Her grandchildren say they are planning an adventure of their own — one that will take them to where she left off. Sally Ann and Clyde say they want to follow FitzPatrick’s trail, which was once demarcated by a series of brass plaques in the Kruger National Park, which have, over the years, been stolen. Clyde and Mike Wolhuter, Harry’s great-grandson, plan to replace the plaques.

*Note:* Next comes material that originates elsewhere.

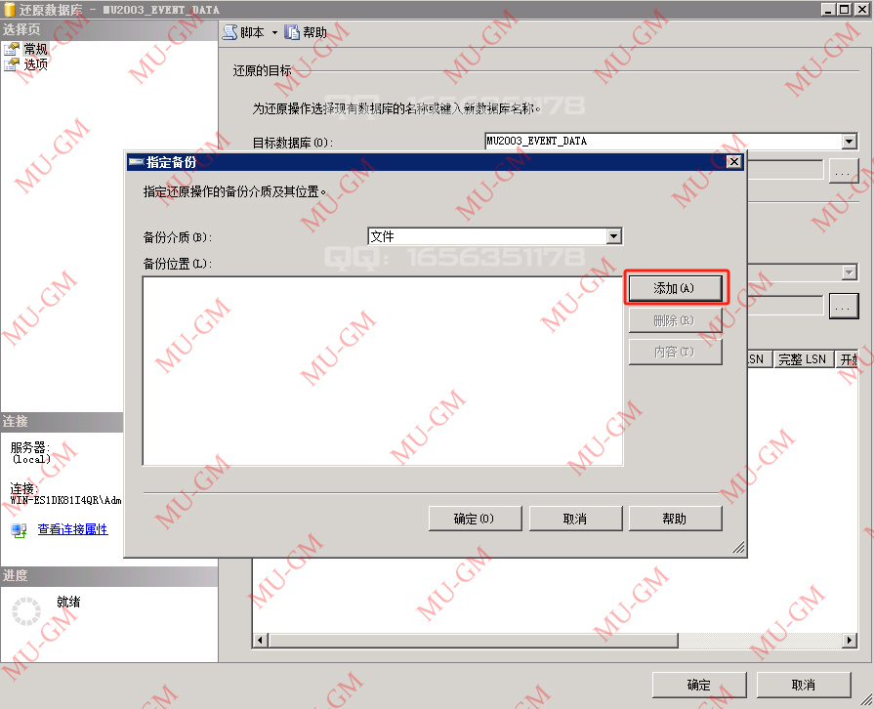Click the database icon in the title bar

(9, 9)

It’s a worthy exercise for a fascinating historical character — the son of an Irish-born judge of the Supreme Court of the Cape Colony, FitzPatrick worked as a prospector’s hand, became the editor of the Gold Field News in Barberton, was tried and imprisoned for high treason for his involvement in the Jameson Raid, wrote four books (Jock, The Transvaal from Within, The Outspan and South African Memories, which was published posthumously) and went on to become an MP of the Union of South Africa.

Like his great-grandfather, Clyde is a bit of an adventurer — he once travelled by ox wagon with Andrew Hall — the grandson of Hugh Hall, another central character in Jock — along the same trail through the Selati area that FitzPatrick took.

Both he and Sally Ann thought the Shamwari Group’s latest venture of taking people out into the bush was a splendid idea.

The writer was hosted by Jock's Safari Lodge.

● Great for: A long bush weekend for a family, or a romantic getaway.

● Cost: Standard rates start at R3 100 per person per night, including game drives but you can find occasional specials starting at about R2 500 per person per night, including meals and game drives. The Explorer Camp costs R2 000 per person per night, all inclusive.

● Accessibility: Located in the southern part of the Kruger National Park, it is a five-hour drive from Johannesburg.